On the corner of Low Hill and West Derby Road was Gregson’s Well public house – not to be confused with the Gregson’s Well pub facing it on Brunswick Road. Both have now fallen to the bulldozer – another piece of Liverpool history lost forever. (The Spinners ran a popular folk club in one of the pubs although I am not sure which one). They were both named after a public spring which survived until the early nineteenth century. The Raven public house, another substantial building, has also disappeared along with the surrounding buildings. It stood on the corner of one of Liverpool’s more unpronounceable streets – Phythian Street, which apparently derives from the Latin vivianus (meaning alive or living). Its later corruption to the surname Phythian suggests the street was named after a person (there were a number of Phythians in Liverpool in the early nineteenth century).
Liverpool has lost many buildings since the 1950s. Many are quite ordinary but they were an important link to the city’s past. Many had to go but the totality of loss has meant layers of history have been erased forever.





I drove through up Brownlow Hill, Paddington, Mount Vernon tonight for the first time in ages and I actually couldn’t believe how much this area had changed.
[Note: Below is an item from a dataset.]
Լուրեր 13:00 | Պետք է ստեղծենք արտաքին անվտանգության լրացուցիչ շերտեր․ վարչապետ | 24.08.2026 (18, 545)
It was very strange, almost as if what was there before had never existed – great big chunks of history wiped away. It was almost unnerving, like suddenly losing your bearings and being lost for a few moments. The cityscape changing before your very eyes.
The terraced streets at the top of Wavertree Road are also in the process of being rubbled.
Great post Colin, thanks!
Yes, great post Colin, I love these 1970s pictures you have, a great quality of light.
I agree with Alwyn’s comments that seeing the city change is unnerving, and it is more disconcerting for me as I now live in mid-Wales so I only see the city three or four times a year. I wondered if we all have a mental image of how the city should be and we are more disconcerted by change because of it – especially because the city seemed static for so long and has undergone massive upheaval in the last 15 or so years. I think of Liverpool as essentially a Victorian city, at least a Victorian landscape; I wonder how much Victoriana will have to go to make me see the city differently? Will I absorb the new city or will I think of the new buildings as over-writing a Victorian city that has gone? This probably says as much about me as it does about Liverpool.
And Low Hill is named after a ‘low’, a Saxon burial ground, I think – has this ever been found? Perhaps one of our Saxon ancesters watched the Normans clear the cemetery and bemoaned the pace of change …
The spinners played in the Gregsons well at the top of radcliffe street
Is the Bears Paw still at the top there? before the road sweeps round onto Wavertree Rd.
The Bears Paw is still trading, I think, by St Mary’s (now All Saints) Church.
I spent my childhood years living in the ‘Old Fort’ pub on prescot street, it can just be seen in the photo of low hill. We watched the hospital being built and remember the workers coming into the pub just after 11am and staying all day [mum had allday opening well before it was legal! betty marsden is her name] I remember the ‘Maclean’ family [tony,[tuba] steven[weaver] paul and christine actually still lived in the slum houses on the left as you look down low hill, I think it was called prospect street/ vale? All our friends lived in the prefabs but dissapeared over night as they were moved to Newsham park. We had bonfires every night on the waste ground outside the pub [I was 10 in ’76. Went to Rathbone school and then the Collegiate. Life was great and growing up in Liverpool in the ’70′s was fab! I remember ‘tommy lees’ news agent top of london road and used to watch ‘Ray Clemence’ get his hair cut in Davids the hairdressers in prescot street and he always stopped to say hello and give an autograph.I believe Davis is still a hairdressers after all these years. We were pretty ferral as kids in them days but we were good kids just having fun. Love this website. Highly recommended. I made the video that i linked to youtube account by the way.